James, Christpher

Category: OMEG Management and Staff Date of Birth: ???? Date of Death: ????

Christopher James was a British mining engineer, who undertook early development work at Tsumeb.  Jamesite is named in his honour (Keller et al., 1981).

James was the supervisor of a group of 33 men sent by the OMEG company to carry out further exploratory development after Matthew Rogers’ early work.  He arrived at Tsumeb on the 13th August 1900 to evaluate the potential of the deposit. By March 14th 1901 he had sunk 38 metres of shaft and had started crosscutting. These crosscuts, some of 18 m and 48 m respectively, outlined the extent of the Tsumeb ore pipe and by 13th August 1901, James was in a position to give his preliminary report.

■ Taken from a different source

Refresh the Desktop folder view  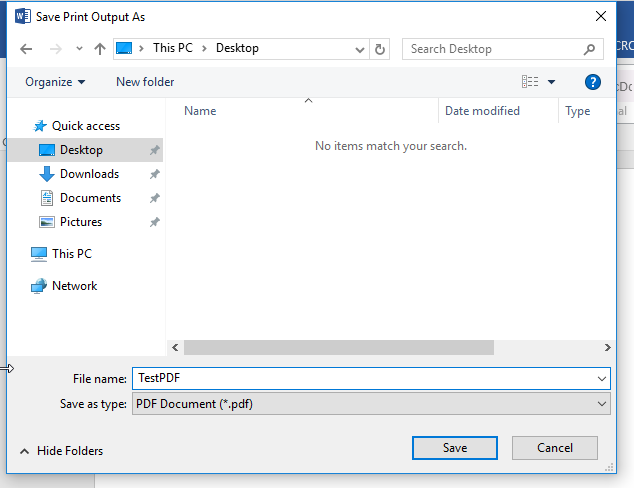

His report estimated that there were over 200,000 tonnes of high grade ore between surface and 2 Level grading 12.61% copper and 25.29% lead, and over 190,000 tonnes of low grade ore at 2.91% copper and 4.3% lead.  He also identified that the western end of the deposit was copper rich and the eastern end lead rich.  He estimated a mine life of just over eight years; however, this turned out to be somewhat conservative! In his report he comments on the mineralogy of the ore in which he observed chalcocite, malachite, galena, and cerussite. This was the first description of minerals in the Tsumeb deposit. In order to exploit the orebody he recommended the building of a railway from the coast to transport materials in, and concentrates and metal out to the coast.